Scatter plot showing the region where x (on the horizontal axis) varies from -100 to 100 and y (on the vertical axis) varies from -100 to 100. A horizontal green line is labeled m (the change in y divided by the change in x) is equal to zero; a light blue line at a 45 degree angle running up from (-100,-100) to (100,100) is labeled m is equal to 1; an ascending almost vertical dark blue line is labeled m is equal to 10; a descending almost vertical dark red line is labeled m is equal to -10; a light red/orange line at a 45 degree angle running down from (-100,100) to (100,-100) is labeled m is equal to -1.

The following figure shows three more lines, with the same slope but different y-intercept points. As the y-intercept shifts upward from zero (the green line), the entire line shift along with it (blue line). If instead the y-intercept shifts downward from zero, the entire line drops down with it (red line). You can read the y-intercept values right off of the plot, by finding the y-value for each line at the point at which x is equal to zero. (These three points are drawn as dots on the plot.)

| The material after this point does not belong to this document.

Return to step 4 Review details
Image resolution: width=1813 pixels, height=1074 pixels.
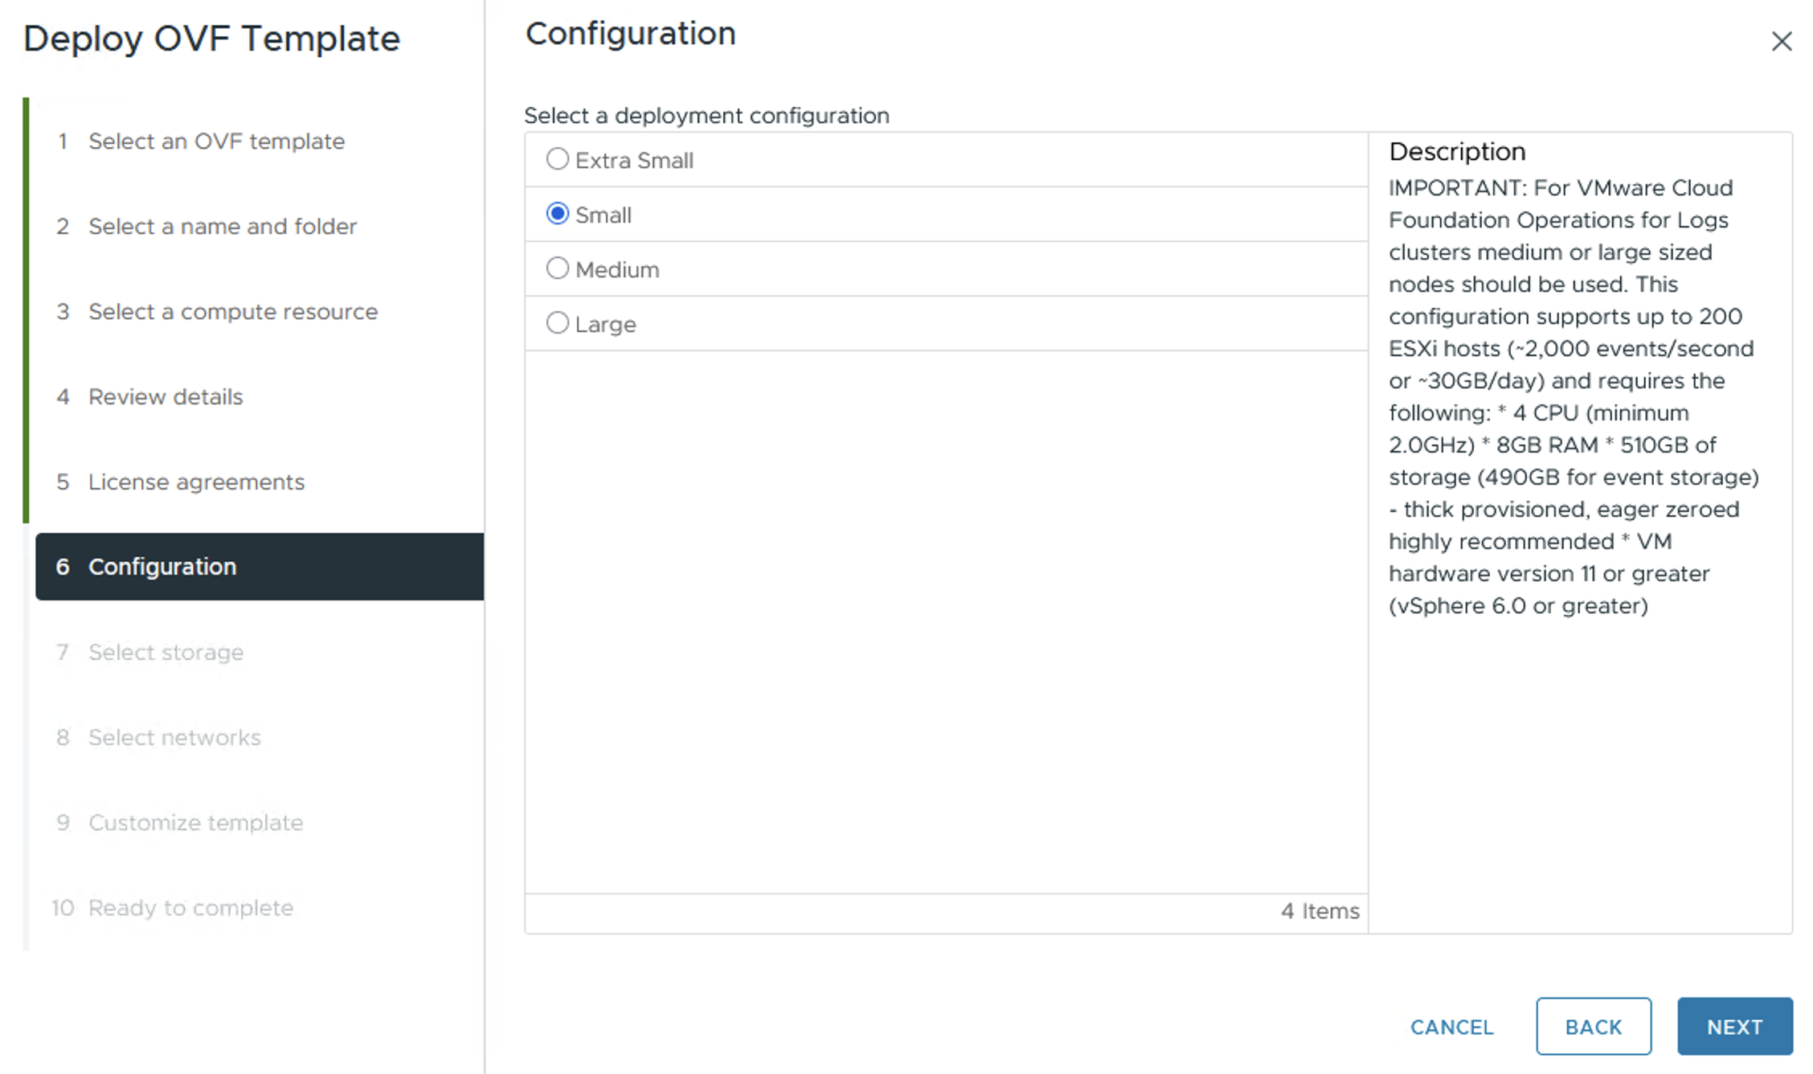click(165, 397)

Scatter plot showing the region where x (on the horizontal axis) varies from -100 to 100 and y (on the vertical axis) varies from -100 to 100. A slightly tilted green line running through the point (0,0) is labeled b (the y-intercept) is equal to zero; a similarly tilted blue line above running through the point (0,50) is labeled b is equal to 50; a similarly tilted red line below running through the point (0,-50) is labeled b is equal to -50.

If we know the coordinates of two points – (x1, y1) and (x2, y2) – along a line, we can calculate its slope and its y-intercept from them. The slope, m, is the change in y (The Greek letter Delta.y, or y2 - y1), divided by the change in x (The Greek letter Delta.x, or x2 - x1).

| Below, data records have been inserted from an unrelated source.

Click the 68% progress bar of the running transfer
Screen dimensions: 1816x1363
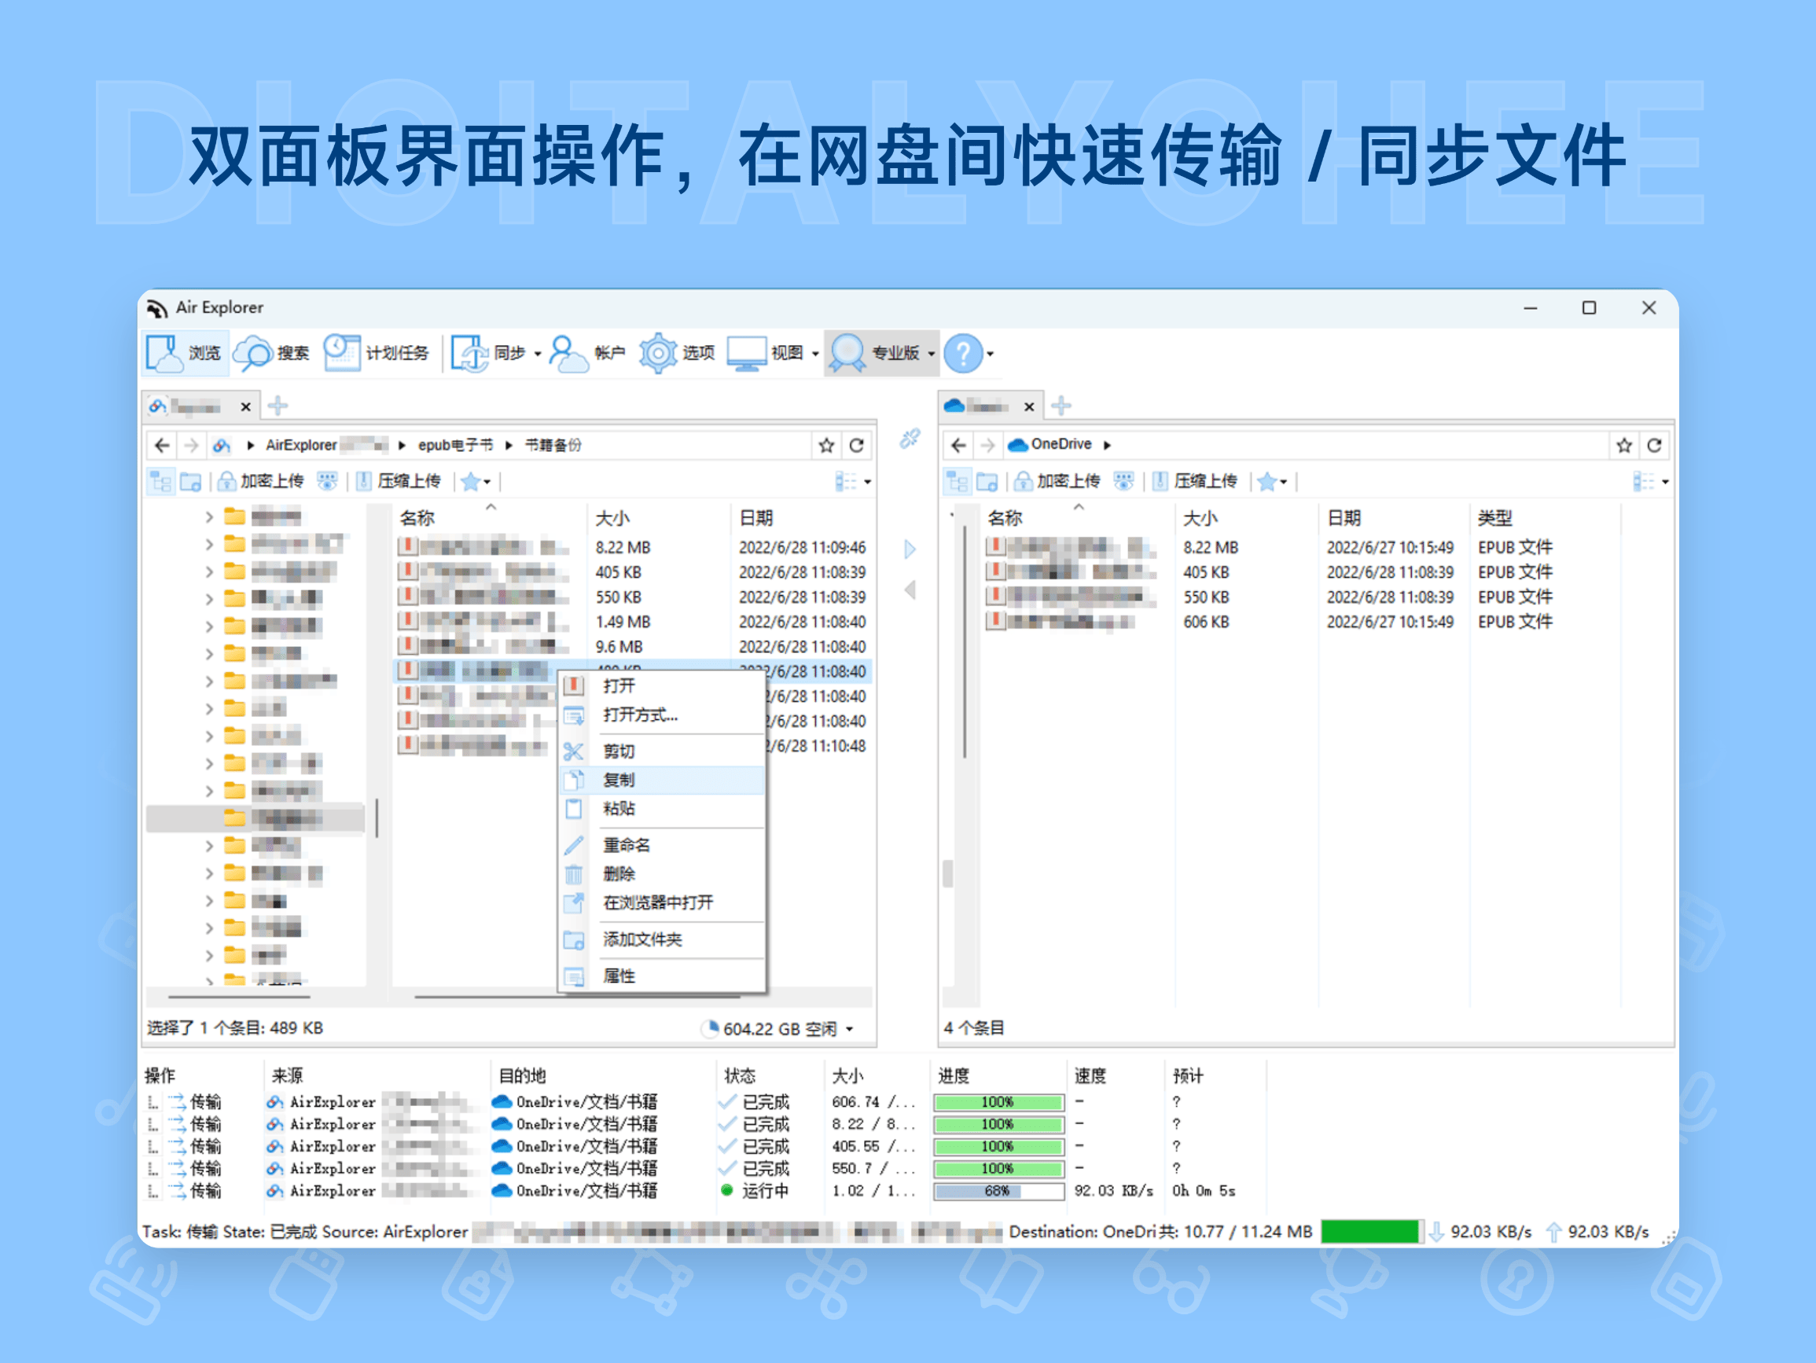coord(997,1191)
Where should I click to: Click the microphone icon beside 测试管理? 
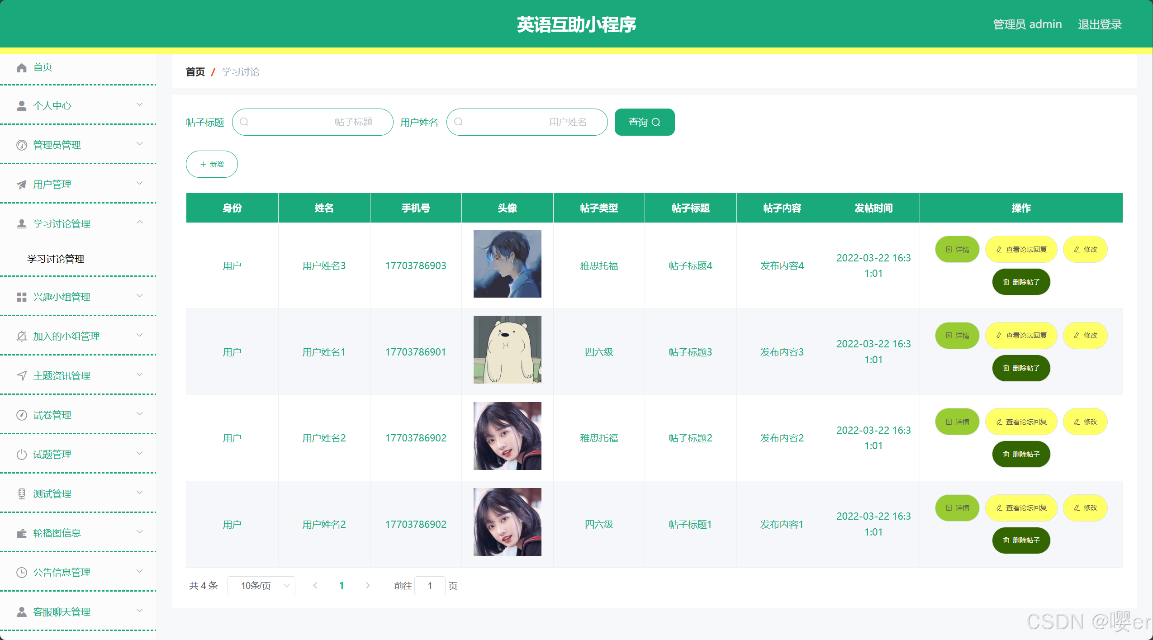click(x=22, y=494)
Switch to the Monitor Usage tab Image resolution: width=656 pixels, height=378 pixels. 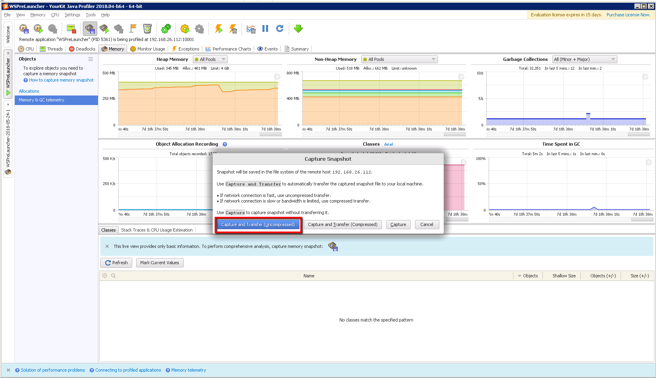pyautogui.click(x=147, y=49)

Equation for the slope of a line: m is equal to Delta-Y divided by Delta-X, which is equal to the quantity ( y2 minus y1 ) divided by the quantity ( x2 minus x1 )..

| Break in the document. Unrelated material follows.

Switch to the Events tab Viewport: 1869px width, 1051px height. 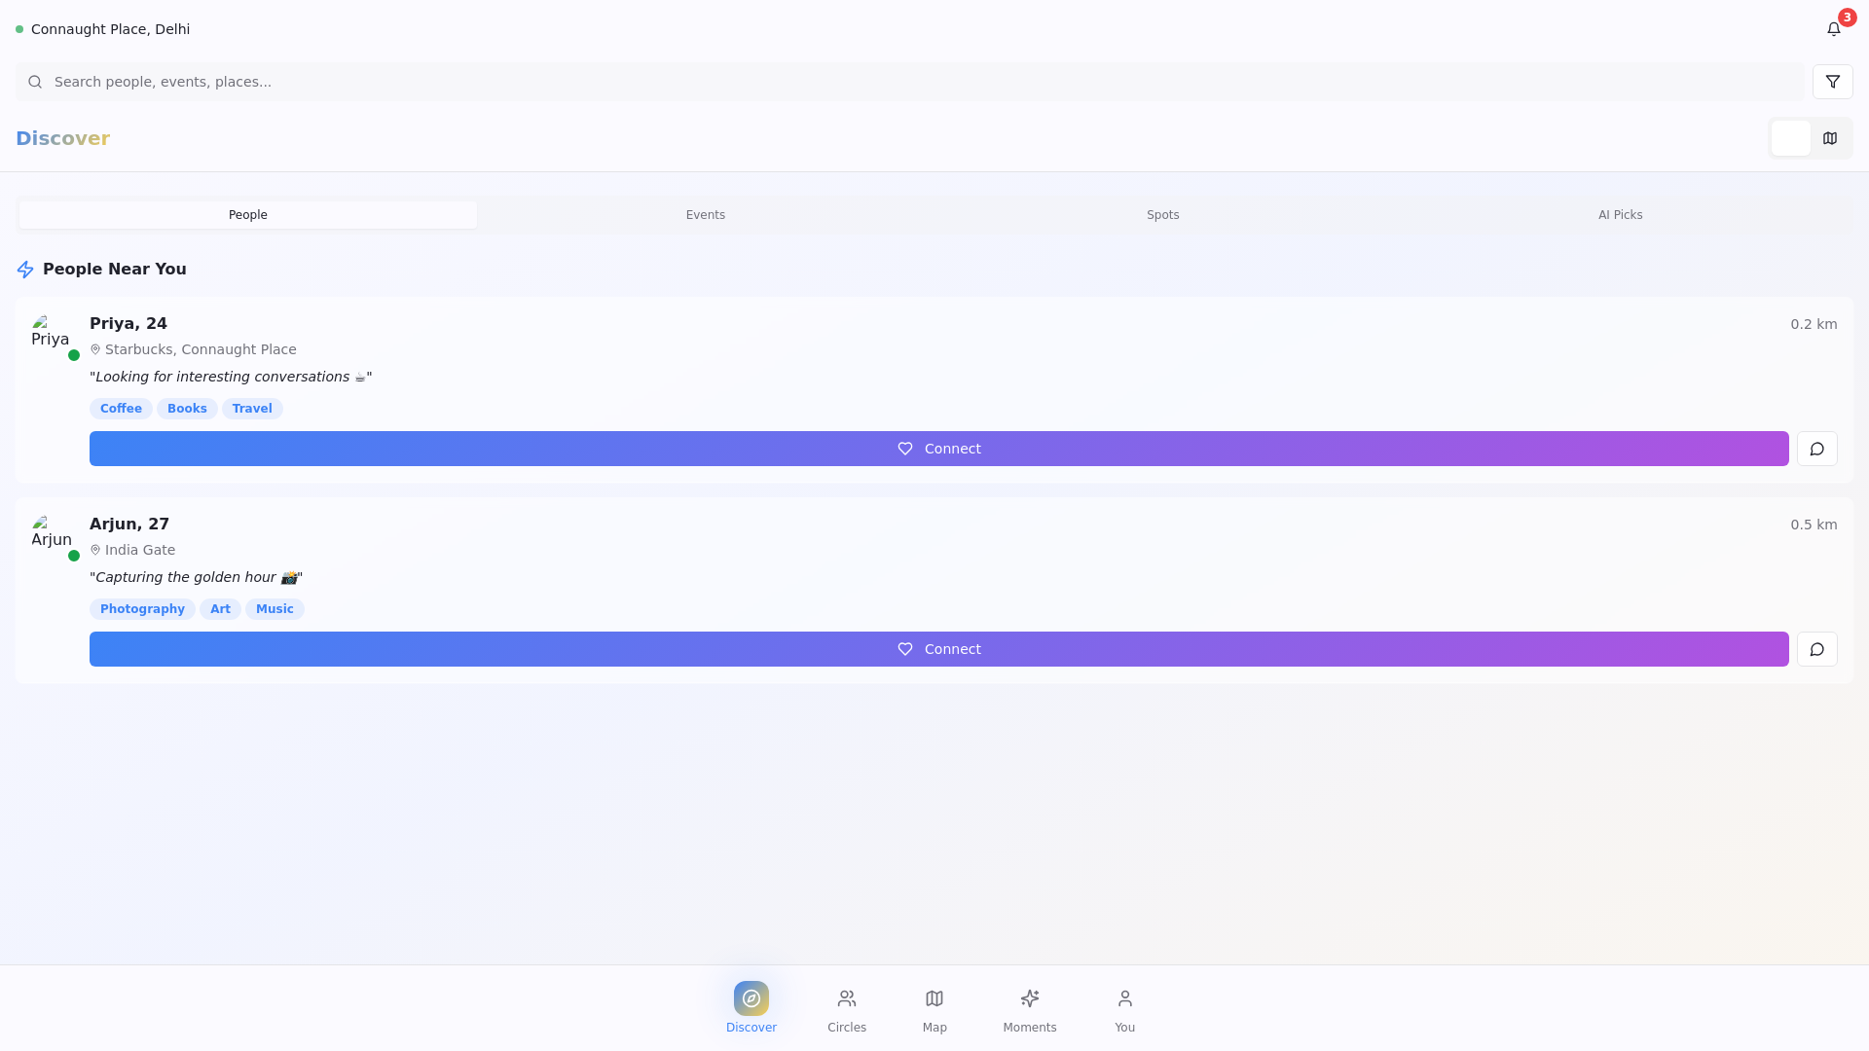tap(705, 215)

The y-intercept can be found by combining x1, y1, and m, or by using x2, y2, and m. We know that

Equation for the y-intercept of a line: y1 is equal to m times x1 plus b, and so b is equal to y1 minus m times x1.

and so it is also true that

Equation for the y-intercept of a line: y2 is equal to m times x2 plus b, and so b is equal to y2 minus m times x2.

When we fit a line to a set of data points, we define the root mean square (rms) deviation of the line as a quantity built by combining the deviation (the offsets) of each of the points from the line. The higher the rms value for a fit, the more poorly the line fits the data (and the more the points lie off of the line).